In support of the contention that plaintiff was an exempt employee, Michael Gorski states that when he hired plaintiff “he intended that [plaintiff] independently operate the Theis-Gorski Funeral Home as the licensed Funeral Director/Embalmer. During [plaintiffs] tenure he was the sole Funeral Director in charge for over 20% of the time, when I was absent from the State.” Gorski further states that plaintiff had the “unfettered responsibility” to arrange and direct all aspects of the funerals, including hiring persons needed for the services, supervising other personnel, overseeing paperwork, reviewing and signing off on death certificates, cremation permits, authorizations for releases and embalming and funeral purchase contracts.2

Gorski’s testimony sufficiently raises an issue as to whether plaintiff falls within the administrative exemption. According to defendants, plaintiff managed a significant part of the Funeral Home’s day-to-day business and possessed discretion in a number of important decision-making areas. Plaintiff argues that he did not possess independent judgment because he did not have the authority to commit the Funeral Home financially, but the DOL Regulations specifically state that the exemptions “do not require the exercise of discretion and independent judgment at so high a level.” 29 C.F.R. § 541.207(d)(2). The extent to which plaintiff exercised discretion and independent judgment in performing his duties is contested by the parties and precludes a finding that, as a matter of law, plaintiff is not a bona fide administrative employee. Because the question of whether plaintiff is an exempt administrative employee under FLSA is a material issue in the case, plaintiffs motion for summary judgment will be denied.

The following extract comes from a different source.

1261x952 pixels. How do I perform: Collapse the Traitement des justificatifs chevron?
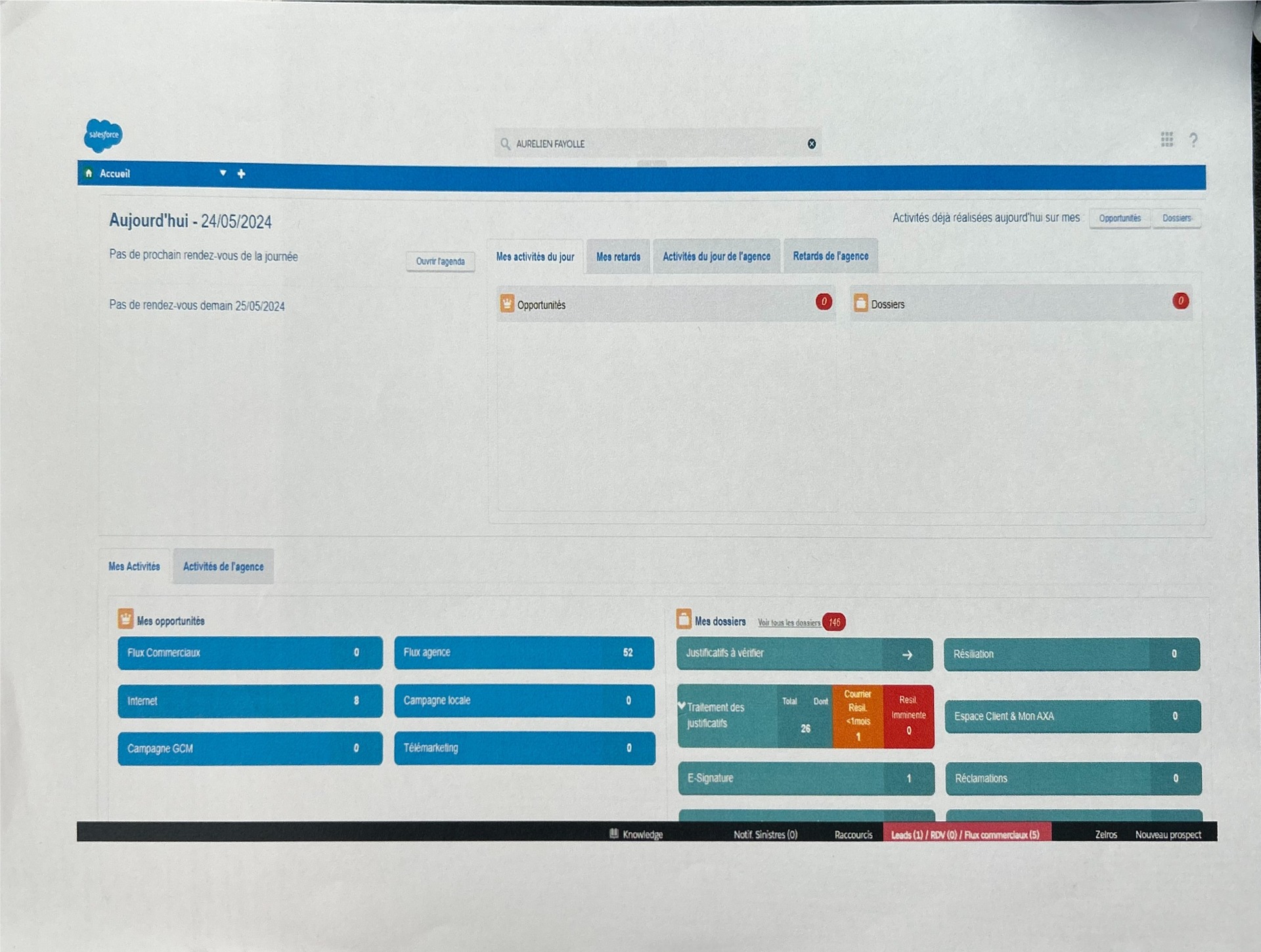click(x=682, y=706)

IT IS THEREFORE ORDERED that:

(1) Plaintiffs motion for summary judgment [6] is denied.

(2) Defendants’ motion for summary judgment is denied.

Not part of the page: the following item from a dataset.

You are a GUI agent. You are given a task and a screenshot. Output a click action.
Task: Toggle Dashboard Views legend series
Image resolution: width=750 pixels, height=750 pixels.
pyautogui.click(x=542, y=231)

(3) Plaintiff is directed to file an answer to defendants’ affirmative defenses within seven days of the date of this order.

(4) The parties are to file a final pretrial order in open court on February 19, 1997 at 9:15 a.m.

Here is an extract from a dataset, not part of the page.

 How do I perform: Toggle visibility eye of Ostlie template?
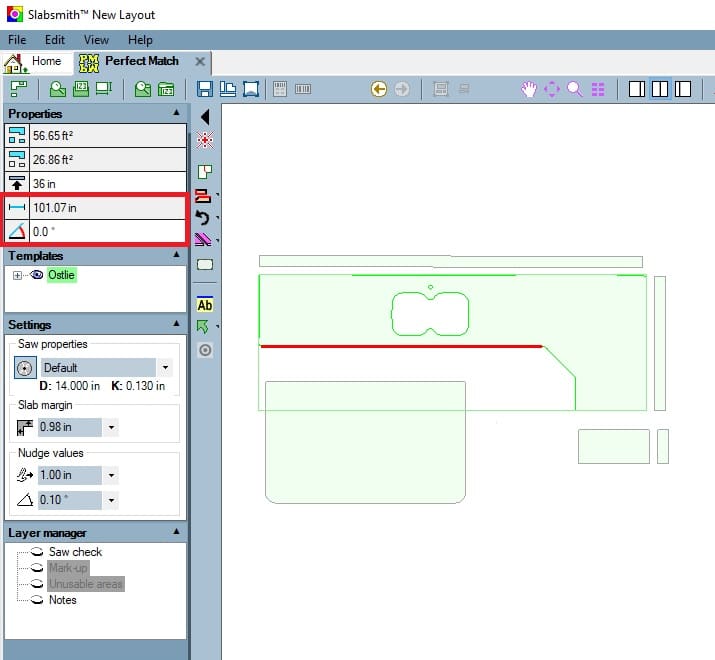[37, 275]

. In defendants’ memorandum in response to plaintiff’s motion for summary judgment, defendants state that ”[i]n lieu of a Response to [plaintiff's] Motion, the Defendant moves for an adjudication of Plaintiff's status by summary judgment." Defendants, however, have not complied with any of the procedural formalities required for a summary judgment motion. Defendants failed to comply with Local Rule 12's notice, presentment and filing requirements — for example, defendants’ motion did not include a supporting memorandum or statement of material facts. In light of these serious procedural defects, defendants’ motion will be denied.

. Defendants also contend that plaintiff’s motion for summary judgment is premature since he has not yet answered defendants' affirmative defense alleging that plaintiff was an exempt administra-five or professional employee. Plaintiff will be directed to answer defendants' affirmative defense.